The OPT clinical reasoning model provides a structure, a process, and strategies for thinking about multiple competing patient care needs in the context of the patient’s story. As the nurse or clinicians reflect on and analyze how each of these needs or issues impacts and influences all the other needs, patterns emerge that reveal leverage points of intervention that can accelerate the specification of outcomes and provide foci for effective and efficient interventions. The OPT model supports contemporary definitions of the nursing process, which include assessment, diagnosis, outcome identification, planning, implementation, coordination of care, health teaching and promotion, and evaluation (ANA, 2015). The OPT clinical reasoning model differs considerably from the earlier generations of the nursing process. Its strengths include the following: the model builds on a foundation of reflective judgment and is derived from empirical data, the model honors the holistic nature of nursing, the model approaches patient situations in terms of outcomes, the model identifies the thinking skills and strategies involved in making clinical decisions and judgments, and the model can be used with interprofessional taxonomies that provide the content for clinical reasoning.

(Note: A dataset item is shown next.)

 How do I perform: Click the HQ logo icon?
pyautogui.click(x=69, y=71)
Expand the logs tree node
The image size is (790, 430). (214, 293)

The OPT clinical reasoning model (Figure 3.1) uses the patient’s story, diagnostic cluster cue and web logic, keystone priority, present to outcome states to determine tests, and interventions for health and illness management, all of which support the development and acquisition of skills in clinical reasoning and judgment.


MASTERING THE OPT MODEL OF CLINICAL REASONING


Patient-centered clinical reasoning is the first phase of care coordination and is used to determine the priorities between and among comorbidities the patient is dealing with. The OPT model provides a structure, a process, and a method that support patient-centered clinical reasoning. The major difference between the OPT clinical reasoning model and previous models is the OPT’s emphasis on filters, framing, and focusing a situation and the gaps that exist between the problems identified and the outcomes desired. The gaps are based on the story of the patient, which is determined by an examination and history. The explicit focus on the patient’s story is a way to frame relationships among contexts, present states, and desired outcomes. The OPT clinical reasoning model underscores the fact that reasoning is concurrent and iterative as side-by-side comparisons of outcomes with present-state information from the patient story create gaps that can be analyzed and evaluated as test conditions about which judgments and conclusions are made given decisions and actions that fill the gaps. The OPT clinical reasoning model relies on higher order critical thinking skills, such as analysis, synthesis, evaluation, creativity, and judgment.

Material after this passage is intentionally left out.